Disadur dari Renungan Harian Air Hidup, edisi 29 September 2020

Baca:  Yesaya 29:9-16

“Oleh karena bangsa ini datang mendekat dengan mulutnya dan memuliakan
Aku dengan bibirnya, padahal hatinya menjauh dari pada-Ku, dan ibadahnya
kepada-Ku hanyalah perintah manusia yang dihafalkan,”
  Yesaya 29:13

Dalam memilih seseorang Tuhan tidak bisa dipengaruhi oleh siapa pun, tidak bisa dikelabui dengan apa yang terlihat secara kasat mata, sebab bukan apa yang dilihat manusia yang dilihat Tuhan;  jika manusia melihat apa yang di depan mata, Tuhan melihat hati  (1 Samuel 16:7b).  Ketika Samuel hendak mengurapi anak-anak Isai untuk menjadi raja, Daud yang dipandang remeh oleh keluarganya sendiri dan tidak diperhitungkan, justru terpilih dan dipandang layak oleh Tuhan.  Sedangkan Eliab, yang adalah seorang prajurit perang Saul: penampilan, perawakan, cara bicara dan berpakaiannya luar biasa, ternyata tidak memenuhi kriteria Tuhan.

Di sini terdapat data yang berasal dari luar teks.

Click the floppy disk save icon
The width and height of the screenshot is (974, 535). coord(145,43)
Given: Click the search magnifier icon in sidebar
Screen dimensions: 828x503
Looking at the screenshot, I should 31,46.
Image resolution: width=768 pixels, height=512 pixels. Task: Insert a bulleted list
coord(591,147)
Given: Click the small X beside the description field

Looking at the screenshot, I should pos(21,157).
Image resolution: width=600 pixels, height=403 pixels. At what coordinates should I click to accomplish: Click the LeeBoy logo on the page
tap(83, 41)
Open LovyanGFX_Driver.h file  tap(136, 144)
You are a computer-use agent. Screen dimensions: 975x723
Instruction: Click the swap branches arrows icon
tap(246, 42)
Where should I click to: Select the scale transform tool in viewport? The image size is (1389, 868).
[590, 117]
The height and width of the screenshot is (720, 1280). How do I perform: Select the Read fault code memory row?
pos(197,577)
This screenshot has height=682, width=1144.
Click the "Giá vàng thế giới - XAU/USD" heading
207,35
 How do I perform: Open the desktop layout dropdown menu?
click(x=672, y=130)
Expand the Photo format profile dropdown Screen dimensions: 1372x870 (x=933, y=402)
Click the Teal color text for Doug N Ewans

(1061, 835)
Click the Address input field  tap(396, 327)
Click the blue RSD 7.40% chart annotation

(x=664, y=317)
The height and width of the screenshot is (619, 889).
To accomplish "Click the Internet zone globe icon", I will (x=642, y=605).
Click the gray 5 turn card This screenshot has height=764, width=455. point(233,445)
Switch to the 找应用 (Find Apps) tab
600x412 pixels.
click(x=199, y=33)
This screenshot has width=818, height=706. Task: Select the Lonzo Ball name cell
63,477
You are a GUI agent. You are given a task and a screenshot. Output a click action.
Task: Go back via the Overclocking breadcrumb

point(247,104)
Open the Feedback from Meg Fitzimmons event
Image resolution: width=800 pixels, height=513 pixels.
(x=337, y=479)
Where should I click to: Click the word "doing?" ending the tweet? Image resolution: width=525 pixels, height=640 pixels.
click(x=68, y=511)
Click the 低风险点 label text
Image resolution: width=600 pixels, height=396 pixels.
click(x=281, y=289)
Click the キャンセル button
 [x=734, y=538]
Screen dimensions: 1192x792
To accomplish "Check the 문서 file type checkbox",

     Berhati-hatilah!  Karena apa yang terlihat secara kasat mata tidak menjadi jaminan kehidupan seseorang dikenan oleh Tuhan!  Jangan sampai kita beribadah kepada Tuhan, kita melayani Tuhan hanya sebatas kulit luar saja atau hanya di bibir saja, tapi hati kita jauh dari Tuhan.  Ibadah yang hanya sekedar melakukan perintah manusia atau sekedar hafalan sia-sia di mata Tuhan.  Jangan sampai kita memuji dan memuliakan Tuhan hanya lips service, bukan dari hati yang sungguh-sungguh ingin meninggikan nama Tuhan!  Meski Tuhan menilai manusia dari kedalaman hati bukan berarti kita tidak perlu melakukan apa-apa untuk Tuhan.  Ibadah yang sejati adalah dengan mempersembahkan tubuh kita sebagai persembahan yang hidup, kudus, dan yang berkenan  (Roma 12:1);  kita mempersembahkan tubuh kita untuk dipakai sebagai senjata kebenaran  (Roma 6:13);  kita juga harus muliakan Tuhan dengan tubuh kita  (1 Korintus 16:20), sebab kita telah dibeli dan harganya lunas dibayar melalui pengorbanan Kristus di kayu salib.  Ini merupakan sesuatu yang terlihat oleh kasat mata karena ada tindakan yang kita lakukan.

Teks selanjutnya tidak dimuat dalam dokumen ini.